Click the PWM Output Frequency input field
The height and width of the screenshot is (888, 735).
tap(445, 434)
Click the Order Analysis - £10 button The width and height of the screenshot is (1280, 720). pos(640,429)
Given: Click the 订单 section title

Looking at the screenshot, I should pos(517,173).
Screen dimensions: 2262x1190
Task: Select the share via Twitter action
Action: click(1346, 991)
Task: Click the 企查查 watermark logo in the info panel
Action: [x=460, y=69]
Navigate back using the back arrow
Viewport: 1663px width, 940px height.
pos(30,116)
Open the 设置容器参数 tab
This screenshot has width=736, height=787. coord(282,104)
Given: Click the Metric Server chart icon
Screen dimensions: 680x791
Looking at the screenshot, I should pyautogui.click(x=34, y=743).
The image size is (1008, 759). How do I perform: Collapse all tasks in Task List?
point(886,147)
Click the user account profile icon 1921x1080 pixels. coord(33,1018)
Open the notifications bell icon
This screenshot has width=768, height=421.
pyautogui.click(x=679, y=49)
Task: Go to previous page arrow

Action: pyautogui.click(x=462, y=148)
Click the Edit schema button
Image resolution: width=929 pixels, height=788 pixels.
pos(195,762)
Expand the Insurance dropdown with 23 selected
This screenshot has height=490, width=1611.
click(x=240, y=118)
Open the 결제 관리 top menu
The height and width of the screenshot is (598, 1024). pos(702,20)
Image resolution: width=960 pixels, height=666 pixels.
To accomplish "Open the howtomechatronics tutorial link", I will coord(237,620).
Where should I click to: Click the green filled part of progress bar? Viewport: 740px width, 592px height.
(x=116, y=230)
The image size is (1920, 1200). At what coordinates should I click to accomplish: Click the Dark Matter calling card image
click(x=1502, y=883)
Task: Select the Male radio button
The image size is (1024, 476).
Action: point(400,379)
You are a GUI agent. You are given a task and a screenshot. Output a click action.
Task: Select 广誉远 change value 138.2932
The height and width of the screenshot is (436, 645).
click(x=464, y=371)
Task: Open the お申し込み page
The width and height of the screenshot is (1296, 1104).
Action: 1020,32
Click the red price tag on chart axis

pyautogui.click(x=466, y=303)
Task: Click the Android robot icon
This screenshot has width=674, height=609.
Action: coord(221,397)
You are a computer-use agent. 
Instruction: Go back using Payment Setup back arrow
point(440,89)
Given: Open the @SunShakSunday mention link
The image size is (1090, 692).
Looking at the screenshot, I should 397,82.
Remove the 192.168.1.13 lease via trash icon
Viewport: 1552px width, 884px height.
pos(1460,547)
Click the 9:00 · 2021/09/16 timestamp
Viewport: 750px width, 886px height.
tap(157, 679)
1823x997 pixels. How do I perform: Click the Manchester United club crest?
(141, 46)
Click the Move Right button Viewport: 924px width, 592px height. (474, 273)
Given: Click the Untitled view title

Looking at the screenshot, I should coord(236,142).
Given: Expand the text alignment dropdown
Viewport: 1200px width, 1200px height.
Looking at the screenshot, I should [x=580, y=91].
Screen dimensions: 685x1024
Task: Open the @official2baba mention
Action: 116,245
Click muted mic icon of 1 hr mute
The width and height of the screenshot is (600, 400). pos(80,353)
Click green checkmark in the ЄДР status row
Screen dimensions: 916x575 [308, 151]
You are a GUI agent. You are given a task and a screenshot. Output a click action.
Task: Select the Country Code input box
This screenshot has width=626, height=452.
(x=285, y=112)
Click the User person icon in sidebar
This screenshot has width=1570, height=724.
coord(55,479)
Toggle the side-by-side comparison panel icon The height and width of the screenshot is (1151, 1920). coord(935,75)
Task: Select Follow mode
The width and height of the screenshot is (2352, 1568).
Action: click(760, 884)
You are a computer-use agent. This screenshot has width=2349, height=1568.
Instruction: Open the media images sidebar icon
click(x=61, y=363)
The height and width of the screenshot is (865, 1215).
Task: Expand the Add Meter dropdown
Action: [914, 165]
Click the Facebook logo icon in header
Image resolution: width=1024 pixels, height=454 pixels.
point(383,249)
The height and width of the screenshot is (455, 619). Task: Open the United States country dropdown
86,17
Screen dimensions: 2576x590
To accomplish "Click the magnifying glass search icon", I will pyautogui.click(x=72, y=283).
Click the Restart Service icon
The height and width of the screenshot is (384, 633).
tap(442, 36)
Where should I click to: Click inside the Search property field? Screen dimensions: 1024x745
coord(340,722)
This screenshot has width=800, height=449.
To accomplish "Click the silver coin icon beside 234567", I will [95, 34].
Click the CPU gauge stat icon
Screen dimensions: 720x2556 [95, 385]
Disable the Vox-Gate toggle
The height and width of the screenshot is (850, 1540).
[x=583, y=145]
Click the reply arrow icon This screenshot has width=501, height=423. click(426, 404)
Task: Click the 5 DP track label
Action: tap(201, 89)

···

> [Set task] Reproduce every line of the data above verbatim, from start to finish.

> [Response]
Click the PWM Output Frequency input field
The height and width of the screenshot is (888, 735).
tap(445, 434)
Click the Order Analysis - £10 button The width and height of the screenshot is (1280, 720). pos(640,429)
Given: Click the 订单 section title

Looking at the screenshot, I should pos(517,173).
Screen dimensions: 2262x1190
Task: Select the share via Twitter action
Action: click(1346, 991)
Task: Click the 企查查 watermark logo in the info panel
Action: [x=460, y=69]
Navigate back using the back arrow
Viewport: 1663px width, 940px height.
pos(30,116)
Open the 设置容器参数 tab
This screenshot has width=736, height=787. coord(282,104)
Given: Click the Metric Server chart icon
Screen dimensions: 680x791
Looking at the screenshot, I should pyautogui.click(x=34, y=743).
The image size is (1008, 759). How do I perform: Collapse all tasks in Task List?
point(886,147)
Click the user account profile icon 1921x1080 pixels. coord(33,1018)
Open the notifications bell icon
This screenshot has width=768, height=421.
pyautogui.click(x=679, y=49)
Task: Go to previous page arrow

Action: pyautogui.click(x=462, y=148)
Click the Edit schema button
Image resolution: width=929 pixels, height=788 pixels.
pos(195,762)
Expand the Insurance dropdown with 23 selected
This screenshot has height=490, width=1611.
click(x=240, y=118)
Open the 결제 관리 top menu
The height and width of the screenshot is (598, 1024). pos(702,20)
Image resolution: width=960 pixels, height=666 pixels.
To accomplish "Open the howtomechatronics tutorial link", I will coord(237,620).
Where should I click to: Click the green filled part of progress bar? Viewport: 740px width, 592px height.
(x=116, y=230)
The image size is (1920, 1200). At what coordinates should I click to accomplish: Click the Dark Matter calling card image
click(x=1502, y=883)
Task: Select the Male radio button
The image size is (1024, 476).
Action: point(400,379)
You are a GUI agent. You are given a task and a screenshot. Output a click action.
Task: Select 广誉远 change value 138.2932
The height and width of the screenshot is (436, 645).
click(x=464, y=371)
Task: Open the お申し込み page
The width and height of the screenshot is (1296, 1104).
Action: 1020,32
Click the red price tag on chart axis

pyautogui.click(x=466, y=303)
Task: Click the Android robot icon
This screenshot has width=674, height=609.
Action: coord(221,397)
You are a computer-use agent. 
Instruction: Go back using Payment Setup back arrow
point(440,89)
Given: Open the @SunShakSunday mention link
The image size is (1090, 692).
Looking at the screenshot, I should 397,82.
Remove the 192.168.1.13 lease via trash icon
Viewport: 1552px width, 884px height.
pos(1460,547)
Click the 9:00 · 2021/09/16 timestamp
Viewport: 750px width, 886px height.
tap(157, 679)
1823x997 pixels. How do I perform: Click the Manchester United club crest?
(141, 46)
Click the Move Right button Viewport: 924px width, 592px height. (474, 273)
Given: Click the Untitled view title

Looking at the screenshot, I should coord(236,142).
Given: Expand the text alignment dropdown
Viewport: 1200px width, 1200px height.
Looking at the screenshot, I should [x=580, y=91].
Screen dimensions: 685x1024
Task: Open the @official2baba mention
Action: 116,245
Click muted mic icon of 1 hr mute
The width and height of the screenshot is (600, 400). pos(80,353)
Click green checkmark in the ЄДР status row
Screen dimensions: 916x575 [308, 151]
You are a GUI agent. You are given a task and a screenshot. Output a click action.
Task: Select the Country Code input box
This screenshot has width=626, height=452.
(x=285, y=112)
Click the User person icon in sidebar
This screenshot has width=1570, height=724.
coord(55,479)
Toggle the side-by-side comparison panel icon The height and width of the screenshot is (1151, 1920). coord(935,75)
Task: Select Follow mode
The width and height of the screenshot is (2352, 1568).
Action: click(760, 884)
You are a computer-use agent. This screenshot has width=2349, height=1568.
Instruction: Open the media images sidebar icon
click(x=61, y=363)
The height and width of the screenshot is (865, 1215).
Task: Expand the Add Meter dropdown
Action: [914, 165]
Click the Facebook logo icon in header
Image resolution: width=1024 pixels, height=454 pixels.
point(383,249)
The height and width of the screenshot is (455, 619). Task: Open the United States country dropdown
86,17
Screen dimensions: 2576x590
To accomplish "Click the magnifying glass search icon", I will pyautogui.click(x=72, y=283).
Click the Restart Service icon
The height and width of the screenshot is (384, 633).
tap(442, 36)
Where should I click to: Click inside the Search property field? Screen dimensions: 1024x745
coord(340,722)
This screenshot has width=800, height=449.
To accomplish "Click the silver coin icon beside 234567", I will [95, 34].
Click the CPU gauge stat icon
Screen dimensions: 720x2556 [95, 385]
Disable the Vox-Gate toggle
The height and width of the screenshot is (850, 1540).
[x=583, y=145]
Click the reply arrow icon This screenshot has width=501, height=423. click(426, 404)
Task: Click the 5 DP track label
Action: tap(201, 89)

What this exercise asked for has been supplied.